» Task: Find the string "screenshot" in the listing and report every line that has it.

» Material provided:
-=-=-

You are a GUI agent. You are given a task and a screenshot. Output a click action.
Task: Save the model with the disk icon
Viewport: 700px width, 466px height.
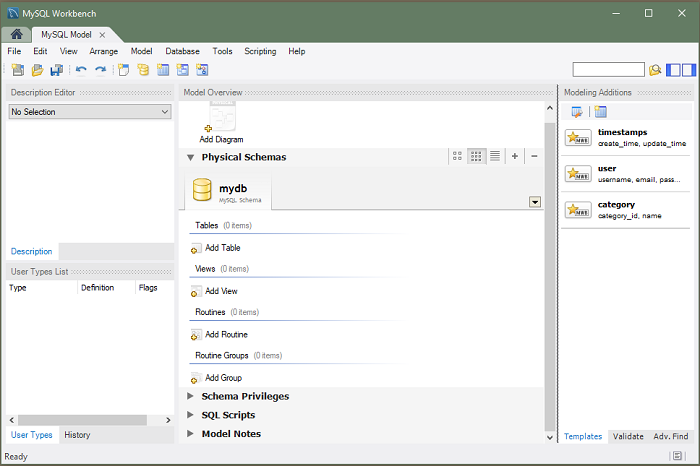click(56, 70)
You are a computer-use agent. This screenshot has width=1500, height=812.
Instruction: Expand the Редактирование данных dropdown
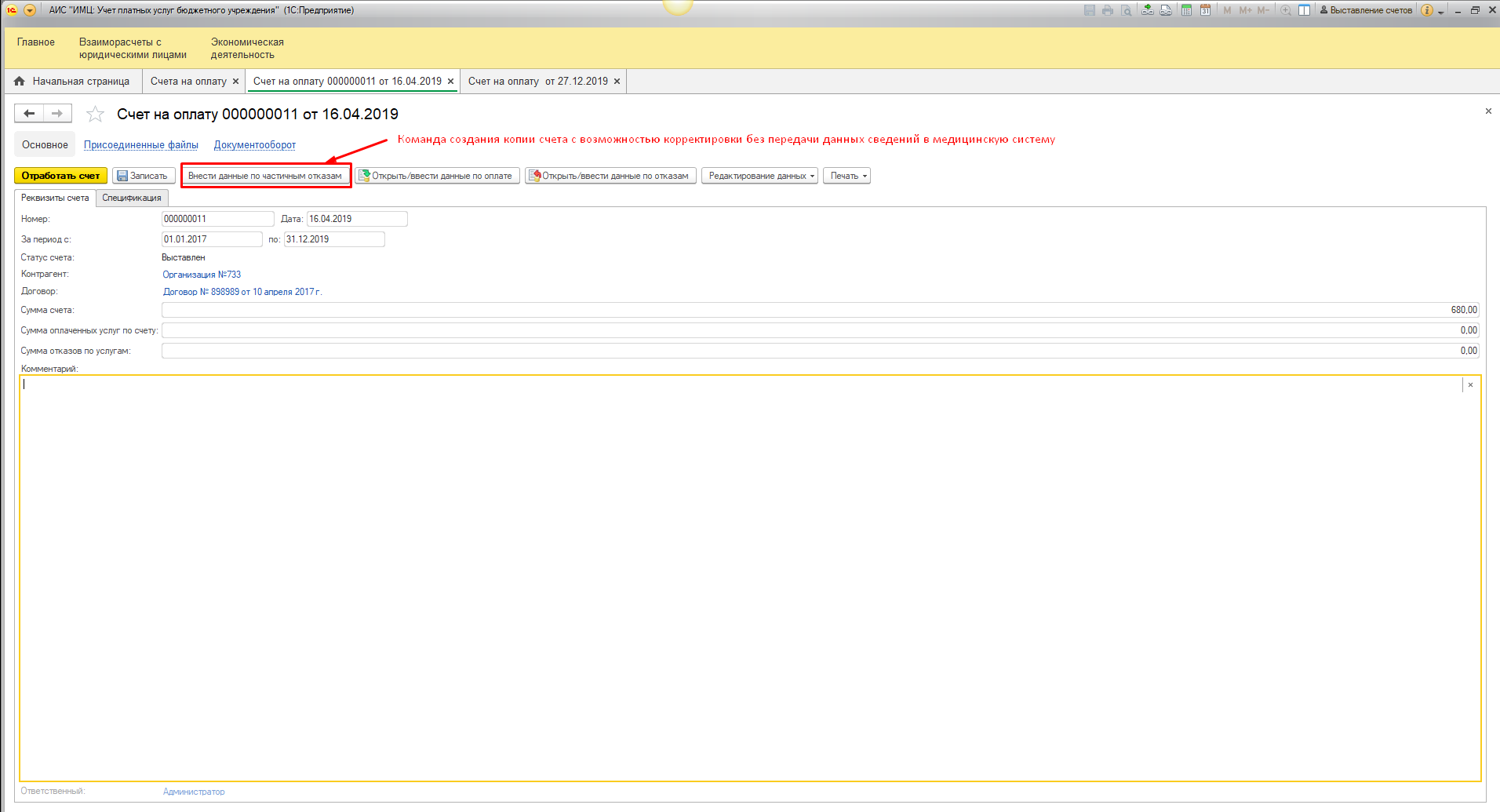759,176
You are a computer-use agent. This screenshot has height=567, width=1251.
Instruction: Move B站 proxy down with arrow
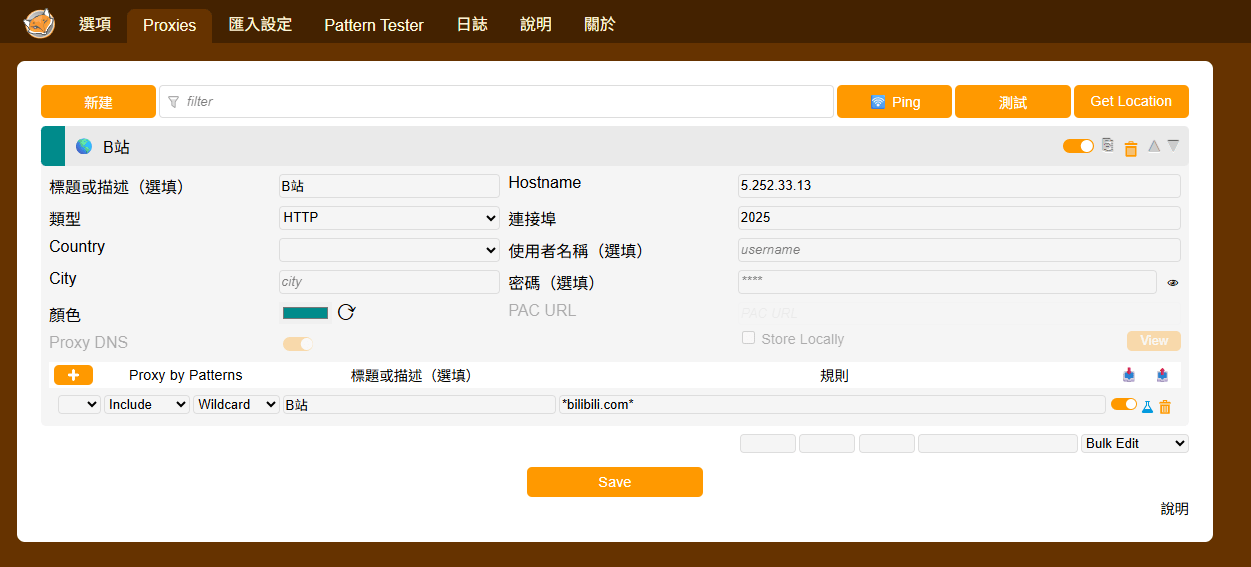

-=-=-

» Final answer:
You are a GUI agent. You are given a task and a screenshot. Output a click action.
You are a computer-use agent. This screenshot has width=1500, height=812.
You are a computer-use agent. This screenshot has height=567, width=1251.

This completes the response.